Aim and Cancer is an important issue in modern medicine and it is the most common cause of death after cardiovascular diseases. Breast cancer is the most common type of cancer in women and is about the cause of 1.5% of the deaths. Chemotherapy drugs, which from one side are used for prevention of uncontrolled proliferation of cells in certain tissues of body and from the other side, are used to induce apoptosis in tumor cells are important candidates for the treatment of cancer. The used synthesized compounds were derivatives of 4H-chromene 3-carbonitrile which were effective on cancerous cells resistant to the other drugs such as Paclitaxel. With respect to their ability in induction of apoptosis these compounds could be used as the therapeutic agents against cancer. Thus, the growth inhibitory activities and inducing apoptosis of synthesized 4H-chromene 3-carbonitrile were determined. Cytotoxicity effect of the synthesized4H-chromene3-carbonitrile compounds was determined against T47D breast cancer cell line using an in vitro cell culture system (MTT assay). Finally, to assess apoptosis induction of these compounds, staining methods with Acridine orange-Ethidium bromide and Hokhest staining by fluorescence microscopy and DNA fragmentation by diphenylamine method were used. The results showed that the synthesized compounds, contained two NH2 chemical groups or OH group on their benzene rings, had better cytotoxicity effect and the effect of induction of apoptosis was studied with the best compound.
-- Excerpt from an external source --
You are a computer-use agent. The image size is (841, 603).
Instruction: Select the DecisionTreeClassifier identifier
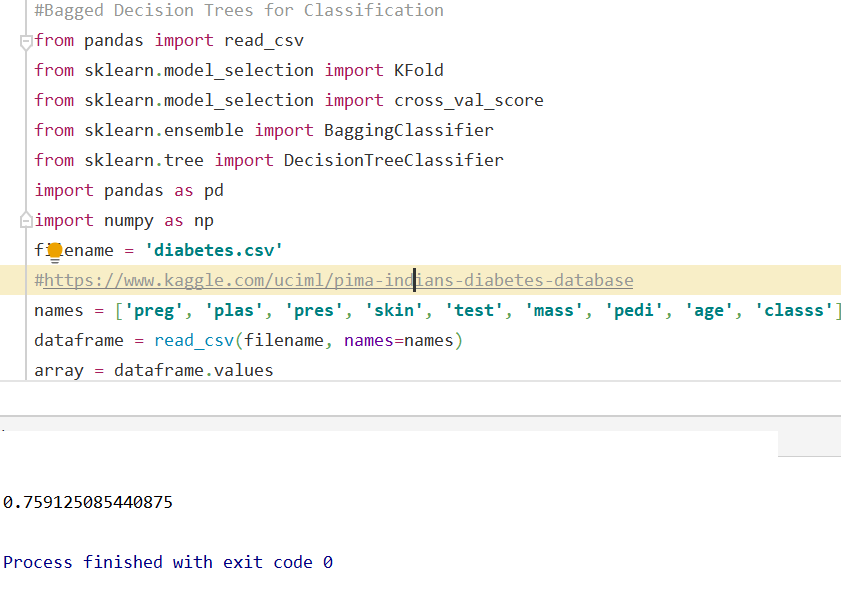394,160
The cytotoxicity effect of the synthesized 4H-chromene 3-carbonitrile compounds was changed by replacement of NO2 chemical group on thiol ring with different chemical groups on the benzene ring. Therefore, the synthesized compound contained two NH2 chemical groups, had stronger cytotoxicity effect and was used to study the effect of inducing apoptosis that showed good results.